The Juvenile Miscellany, 1832, edited
by Mrs. D.L. Child

As antislavery activists in Massachusetts became more radical, Child did too. Her 1833 essay An Appeal in Favor of That Class of Americans Called Africans was one of the books that influenced the growing antislavery movement. But it also ruined Child's literary career. Her books were boycotted and she lost her editorial job. She continued to edit radical books, among them the 1834 gift book The Oasis, a miscellany of stories and poems with an antislavery theme.

The Oasis contained a poem called Remember the Slave. It's first two verses are inked onto the cradle quilt made two years later, which is now in the collection of Historic New England.

Mother! when around your child
You clasp your arms in love,
And when with grateful joy you raise
Your eyes to God above, —
Think of the negro mother, when
Her child is torn away,
Sold for a little slave, — oh then
For the poor mother pray!

The table of contents (a portion here from an edition on Google Books) indicates that
Mrs. Follen wrote "Remember the Slave". Lydia Maria Child ("Editor") wrote "Malem-Boo" and the editor's husband David Lee Child wrote "Henry Diaz." 

But over time the poem was reprinted with credit to the editor rather than to Mrs. Follen,

as in this 1837 reprint in Thomas Price's compilation
  Notices of the Present State of Slavery where the poem
is published as "By Mrs. Child."

Who was Mrs. Follen? 

Eliza Lee Cabot Follen

She was a good deal like Mrs. Child, a little bit older and much wealthier (one of the Boston Cabots,) She married poet Charles Follen, a German immigrant forced to leave Hesse-Darmstadt for his radical ideas. He continued to act upon them in the United States where he and Eliza were outspoken in their antislavery beliefs.

Like Lydia Child, Eliza Follen published essays, compilations
and books for children...

and anti-slavery poetry.

Twenty years after the 1836 Fair, Charlotte Forten wrote about meeting Mrs. Follen at the annual anti-slavery fair. On Christmas Day, 1856:

"Spent the day very delightfully at the Fair.—Saw many beautiful things and many interesting people. Had the good fortune to be made known to three of the noblest and best of women;--Mesdames Chapman, Follen, and Child; who were very kind and pleasant to me. [Charlotte was a free black so could not count on Bostonians being kind and pleasant to her.]

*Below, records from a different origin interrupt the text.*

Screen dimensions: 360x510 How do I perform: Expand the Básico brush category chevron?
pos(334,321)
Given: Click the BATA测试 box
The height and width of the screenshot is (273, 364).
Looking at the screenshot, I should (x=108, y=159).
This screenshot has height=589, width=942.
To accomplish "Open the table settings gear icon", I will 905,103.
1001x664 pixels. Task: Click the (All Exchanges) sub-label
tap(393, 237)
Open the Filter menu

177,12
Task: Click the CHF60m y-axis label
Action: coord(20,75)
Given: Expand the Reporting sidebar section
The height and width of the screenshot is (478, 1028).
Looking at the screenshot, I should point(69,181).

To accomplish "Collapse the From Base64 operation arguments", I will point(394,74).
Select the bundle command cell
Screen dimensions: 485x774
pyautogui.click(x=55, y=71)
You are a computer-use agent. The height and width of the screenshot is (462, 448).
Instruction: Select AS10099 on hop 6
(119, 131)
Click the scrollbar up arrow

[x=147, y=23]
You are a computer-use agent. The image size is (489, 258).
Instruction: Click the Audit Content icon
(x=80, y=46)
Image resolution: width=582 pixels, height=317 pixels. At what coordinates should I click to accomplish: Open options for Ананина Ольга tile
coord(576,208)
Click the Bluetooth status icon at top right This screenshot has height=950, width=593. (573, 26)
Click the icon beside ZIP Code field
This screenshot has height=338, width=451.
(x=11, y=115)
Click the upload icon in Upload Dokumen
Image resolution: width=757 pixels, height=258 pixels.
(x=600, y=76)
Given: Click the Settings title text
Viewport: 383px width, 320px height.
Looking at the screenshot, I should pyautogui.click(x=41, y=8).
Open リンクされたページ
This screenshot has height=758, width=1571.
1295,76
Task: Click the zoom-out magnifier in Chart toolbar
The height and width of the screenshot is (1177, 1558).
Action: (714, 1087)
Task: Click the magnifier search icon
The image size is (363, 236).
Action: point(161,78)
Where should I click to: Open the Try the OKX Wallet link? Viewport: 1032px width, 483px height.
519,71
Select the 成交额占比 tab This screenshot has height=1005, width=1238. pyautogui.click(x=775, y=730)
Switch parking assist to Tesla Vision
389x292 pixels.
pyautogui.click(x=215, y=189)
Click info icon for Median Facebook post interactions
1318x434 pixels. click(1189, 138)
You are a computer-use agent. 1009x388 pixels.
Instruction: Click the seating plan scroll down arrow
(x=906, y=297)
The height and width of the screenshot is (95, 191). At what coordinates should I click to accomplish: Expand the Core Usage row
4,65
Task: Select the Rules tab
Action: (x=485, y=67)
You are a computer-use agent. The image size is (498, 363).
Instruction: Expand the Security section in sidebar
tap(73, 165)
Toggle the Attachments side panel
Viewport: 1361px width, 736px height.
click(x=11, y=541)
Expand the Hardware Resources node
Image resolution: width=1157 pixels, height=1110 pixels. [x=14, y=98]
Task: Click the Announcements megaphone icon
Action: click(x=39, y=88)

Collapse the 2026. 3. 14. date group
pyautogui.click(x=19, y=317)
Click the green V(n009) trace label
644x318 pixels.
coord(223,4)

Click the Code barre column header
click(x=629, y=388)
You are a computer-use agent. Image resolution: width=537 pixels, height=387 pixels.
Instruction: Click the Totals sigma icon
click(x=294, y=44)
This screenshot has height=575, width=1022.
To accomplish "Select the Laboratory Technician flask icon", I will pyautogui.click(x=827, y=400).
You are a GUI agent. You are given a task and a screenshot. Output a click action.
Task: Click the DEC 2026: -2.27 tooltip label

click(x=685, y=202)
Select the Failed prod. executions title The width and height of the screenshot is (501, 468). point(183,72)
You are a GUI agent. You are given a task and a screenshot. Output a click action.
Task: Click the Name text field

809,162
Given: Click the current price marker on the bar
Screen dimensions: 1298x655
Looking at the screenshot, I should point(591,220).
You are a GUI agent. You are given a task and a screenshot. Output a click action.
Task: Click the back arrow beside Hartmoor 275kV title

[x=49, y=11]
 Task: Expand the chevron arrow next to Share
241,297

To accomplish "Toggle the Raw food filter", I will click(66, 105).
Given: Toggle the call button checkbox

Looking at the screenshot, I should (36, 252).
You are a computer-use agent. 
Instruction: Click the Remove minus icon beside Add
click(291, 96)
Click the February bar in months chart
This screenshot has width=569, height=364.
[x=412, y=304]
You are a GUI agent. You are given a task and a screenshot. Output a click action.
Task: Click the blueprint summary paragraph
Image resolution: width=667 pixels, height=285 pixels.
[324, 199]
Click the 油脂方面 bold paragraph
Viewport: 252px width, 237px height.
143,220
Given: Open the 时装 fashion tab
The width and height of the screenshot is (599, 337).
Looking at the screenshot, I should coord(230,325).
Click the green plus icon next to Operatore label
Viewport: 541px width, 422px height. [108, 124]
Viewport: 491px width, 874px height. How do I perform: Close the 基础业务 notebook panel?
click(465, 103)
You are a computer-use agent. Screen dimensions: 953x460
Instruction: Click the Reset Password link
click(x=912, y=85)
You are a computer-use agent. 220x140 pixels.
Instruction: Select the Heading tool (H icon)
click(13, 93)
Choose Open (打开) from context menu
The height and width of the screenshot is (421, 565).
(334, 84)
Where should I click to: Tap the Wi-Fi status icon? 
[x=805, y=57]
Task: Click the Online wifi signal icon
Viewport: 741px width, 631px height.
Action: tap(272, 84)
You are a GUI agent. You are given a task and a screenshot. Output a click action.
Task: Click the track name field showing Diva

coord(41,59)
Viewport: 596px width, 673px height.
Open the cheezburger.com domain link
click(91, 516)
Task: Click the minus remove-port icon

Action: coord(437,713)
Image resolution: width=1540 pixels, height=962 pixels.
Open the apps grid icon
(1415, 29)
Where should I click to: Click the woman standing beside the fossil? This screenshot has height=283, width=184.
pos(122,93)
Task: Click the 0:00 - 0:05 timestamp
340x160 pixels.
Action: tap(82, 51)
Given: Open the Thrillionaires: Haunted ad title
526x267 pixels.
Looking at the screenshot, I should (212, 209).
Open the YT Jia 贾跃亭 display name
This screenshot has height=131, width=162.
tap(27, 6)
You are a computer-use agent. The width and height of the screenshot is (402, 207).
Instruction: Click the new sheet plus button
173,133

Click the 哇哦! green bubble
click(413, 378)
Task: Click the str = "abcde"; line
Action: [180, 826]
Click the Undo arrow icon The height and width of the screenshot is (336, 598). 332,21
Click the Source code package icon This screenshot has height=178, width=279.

...Mrs. Follen has a real motherly kindness of manner. She is a lovely looking silver haired old lady."


WoolenSails said...

I really need to get to the museums in my area, so many historical quilts made in RI and New England and you have opened my eyes to them.


prairie said...

Thanks for your blog! You're doing a great deal to spread the word about the Civil War and all its aspects. When we had a lot of reproduction fabrics in our local shop I made a quilt pattern called Southern Belle Sue. I thought you might like to see the quilt, which won a prize for quilting at our local show.( ) I do so enjoy your blog and know how much work you put into it. Lots of genealogy, too, which is one of my favorite things. Please come by and visit at Prairie Cottage Corner. I'll keep reading......

Rosemary said...

I'm 77 and have been quilting for about 8 yrs. now. Always sewed, crafted, etc., but intimated by quilting. I'm so in love with this wonderful craft and the history of quilting, women and their strengths that you share with us. History buff that I am, I wish I had "discovered" you earlier. Thank you so much for the joy of learning that you spread about such an important part of our history. It intrigues and appalls me at the same time! Looking forward to 2015 and a new quilt (quilts)!

Judy said...

Thank you for this touching story and that beautiful poem. How sad the life of a slave and I hope to see them at the throne of God in Heaven.